EXCERPT PROVIDED:
Thanks for this exam! So tough
For 5b), how do you know p>0?
Can you explain the whole of Q8? I had a look at the ans but I don't understand what's going on
Same goes with Q10a)
thanks for the feedback!
well basically for 5b) there's not enough information to actually solve for p since it just ends up cancelling but the reason i state it's a positive real constant is because it's probability so pr(a) has to be 0 or greater, but if p=0 things start to break down because for pr(b|a) pr(a) would be 0 and you can't divide by 0 so that's why.
for 8a) you basically work with the integral so integral of sin is -cos and sub in the bounds. then pull the -1 out the front cuz it's just a constant multiple and then multiplying by 1/h is the same as dividing by h so it ends up being first principles in disguise. so remember f'(x) = limit h->0 (f(x+h) - f(x)) / h so like f'(pi/4) = lim h->0 (f(pi/4+h) - f(pi/4)) / h where f(x) is cos(x) so you derive cos(x) and sub in pi/4 to get -(-sin(pi/4)) which is sqrt(2)/2
for 8b) you derive cos(x) and sub in x=pi/4 to get a gradient of -sqrt(2)/2. so you just sub in pi/4 into cos(x) so it becomes cos(pi/4) = sqrt(2)/2 then use the tangent line formula
for 8c) basically since it's a left endpoint estimate, you just take y(0), y(1/2) and y(1) since that will cover your interval with rectangles of 1/2 units. so then you have to add up the rectangles (the width is always 1/2 at the bottom and the length is the value of the function) so 1/2 * y(0) + 1/2 * y(1/2) + 1/2 * y(1). and then use your exact values to calculate it.

GIVEN EXERCISE A:
Retype the part of the exam thread starting at "Thanks for this" and ending at "so that's why.".
GIVEN EXERCISE B:
According to the exam thread, what gradient comes out for 8b) after deriving cos(x) and substituting x=pi/4?

DATA RECORDS:
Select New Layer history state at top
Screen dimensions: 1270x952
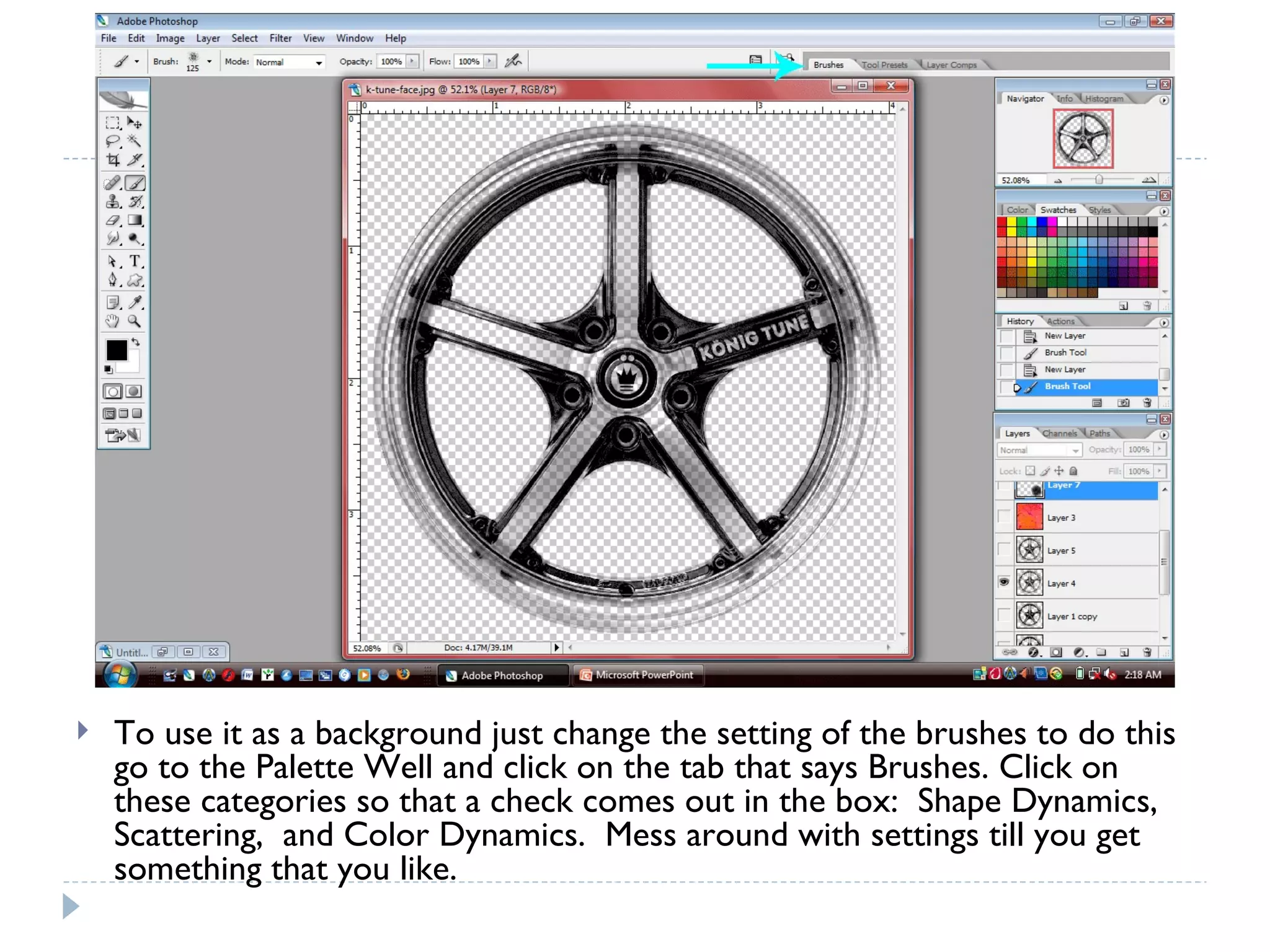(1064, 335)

---

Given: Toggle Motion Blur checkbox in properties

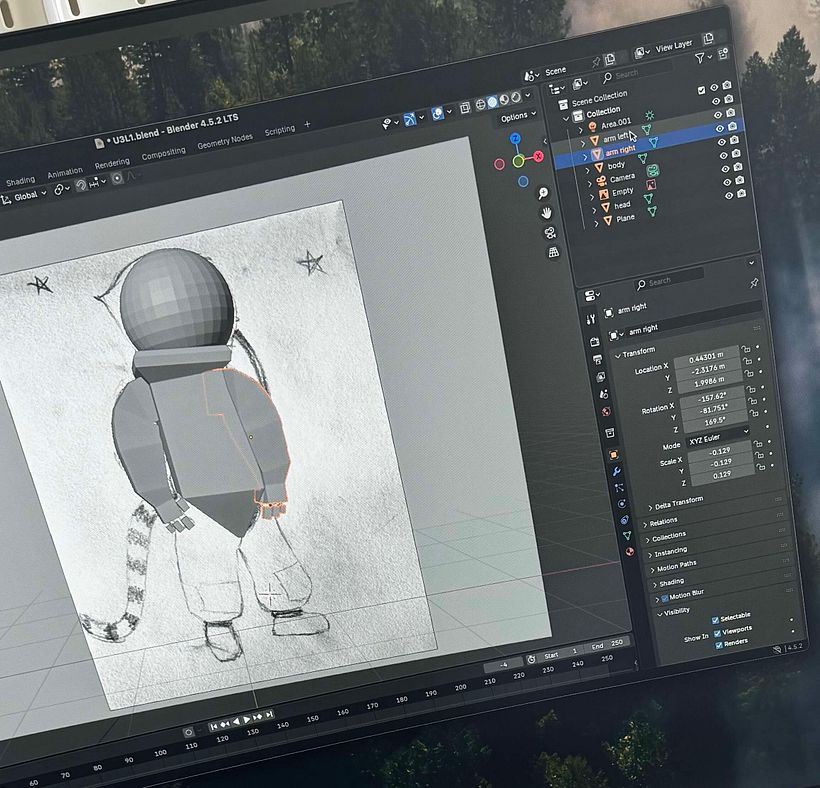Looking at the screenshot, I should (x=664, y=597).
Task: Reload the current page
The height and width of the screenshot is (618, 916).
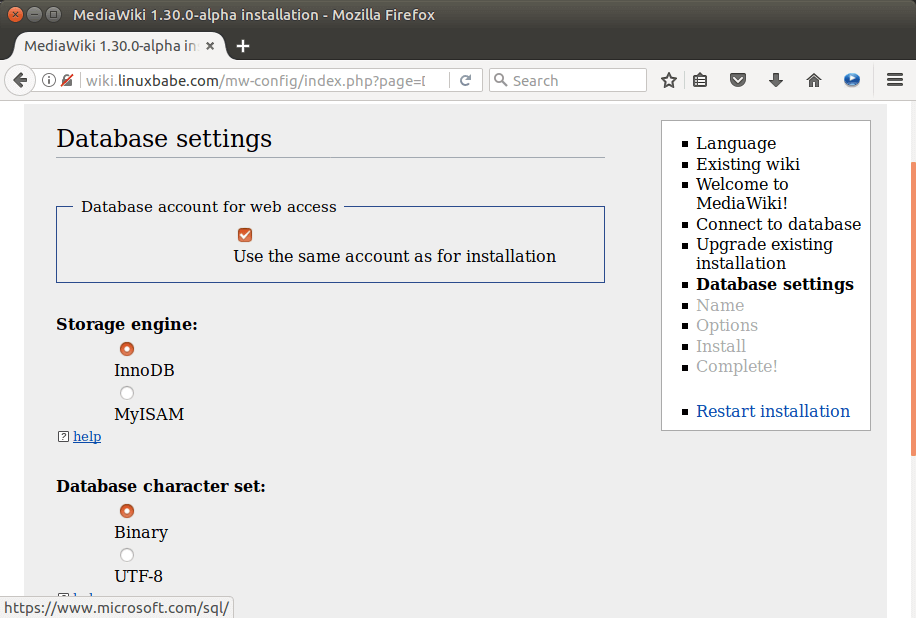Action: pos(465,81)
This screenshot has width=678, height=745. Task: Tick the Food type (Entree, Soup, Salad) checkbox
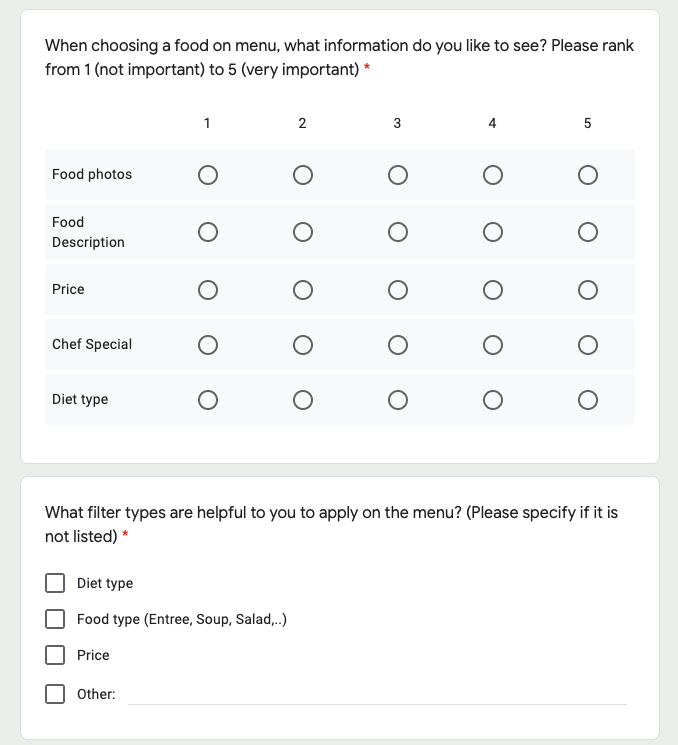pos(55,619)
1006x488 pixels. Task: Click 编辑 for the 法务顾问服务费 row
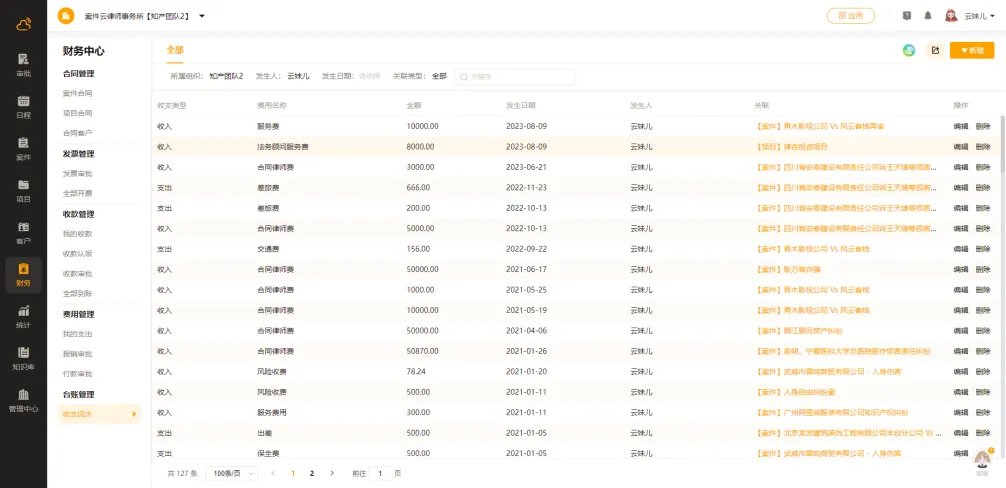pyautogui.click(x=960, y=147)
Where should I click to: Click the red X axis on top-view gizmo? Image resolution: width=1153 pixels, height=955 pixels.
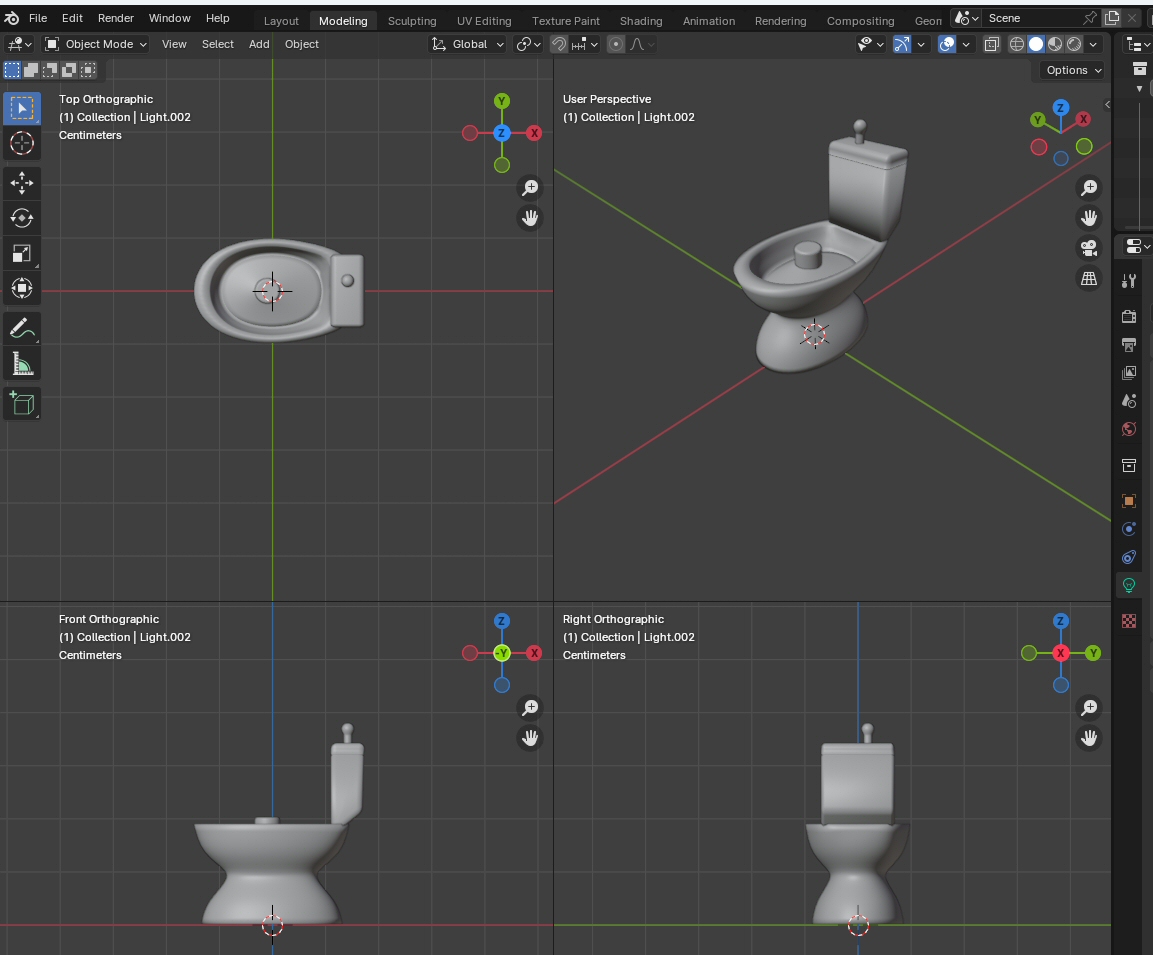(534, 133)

...

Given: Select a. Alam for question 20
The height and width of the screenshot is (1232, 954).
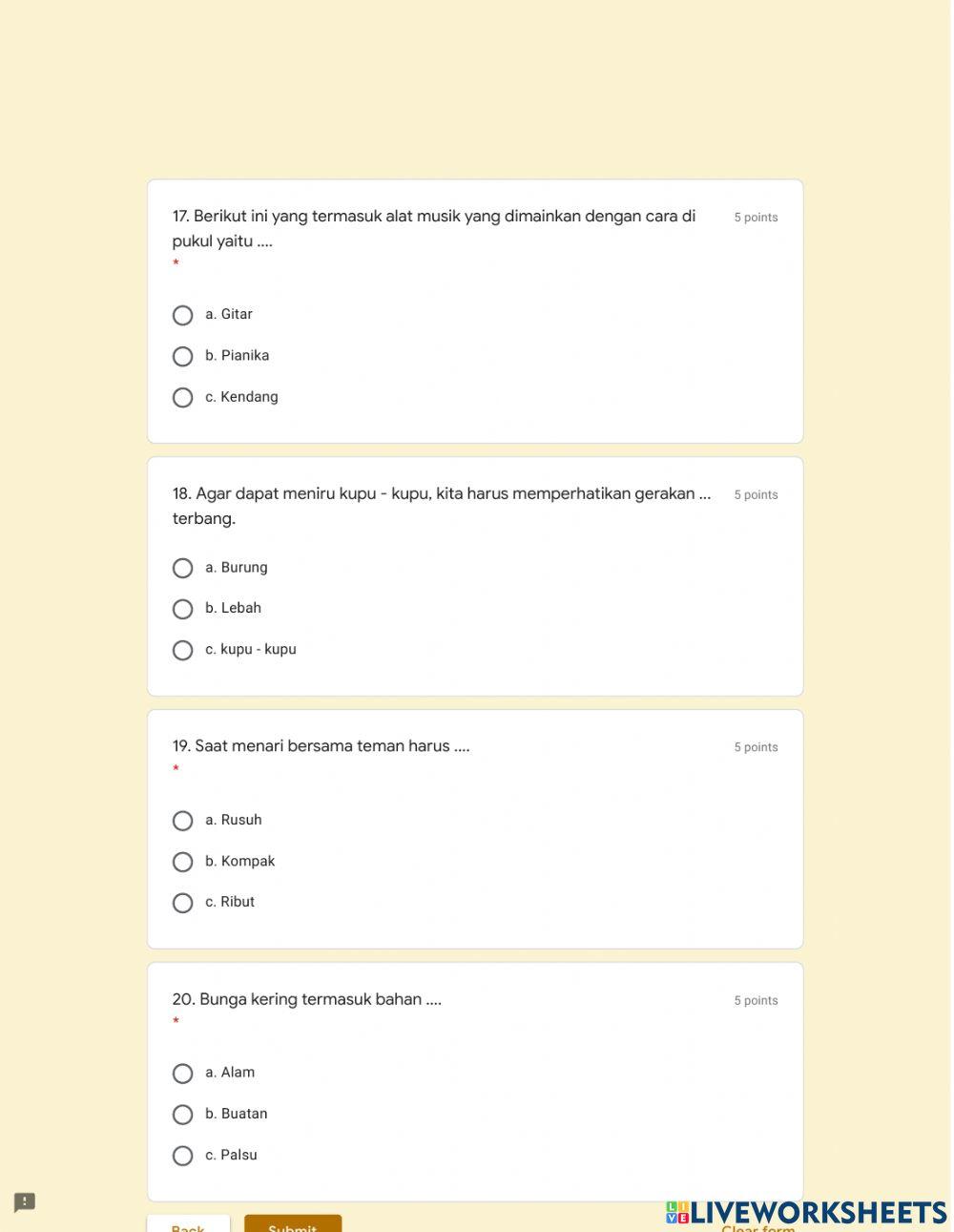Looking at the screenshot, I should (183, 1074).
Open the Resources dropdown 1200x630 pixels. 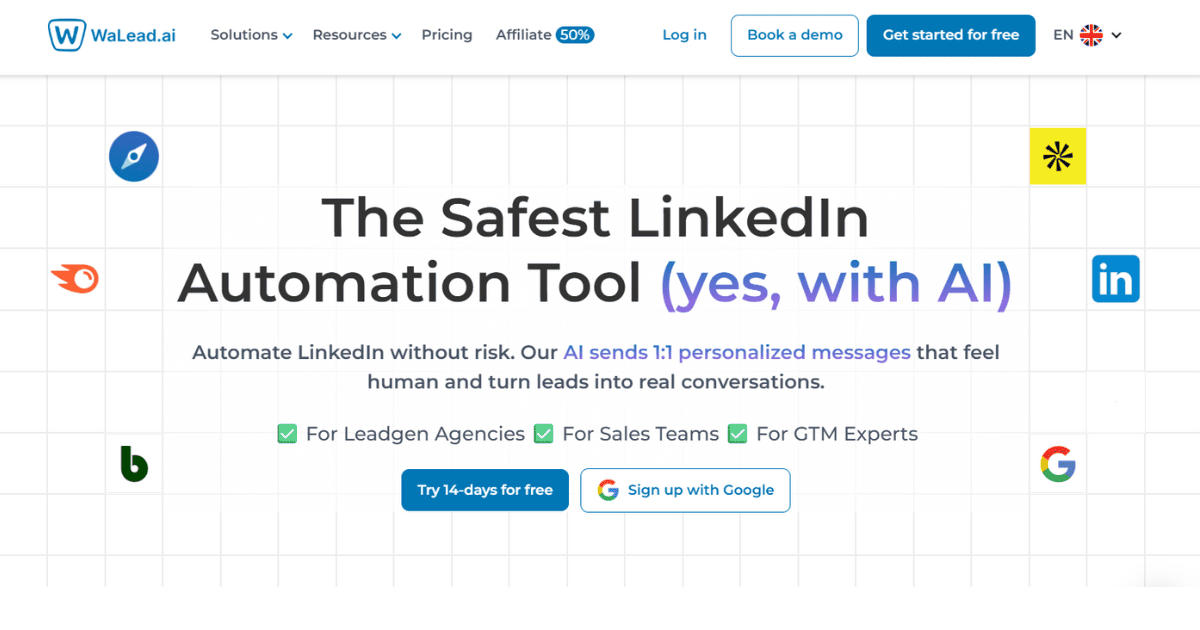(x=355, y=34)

RESPONSE A:
Thanks for this exam! So tough
For 5b), how do you know p>0?
Can you explain the whole of Q8? I had a look at the ans but I don't understand what's going on
Same goes with Q10a)
thanks for the feedback!
well basically for 5b) there's not enough information to actually solve for p since it just ends up cancelling but the reason i state it's a positive real constant is because it's probability so pr(a) has to be 0 or greater, but if p=0 things start to break down because for pr(b|a) pr(a) would be 0 and you can't divide by 0 so that's why.

RESPONSE B:
-sqrt(2)/2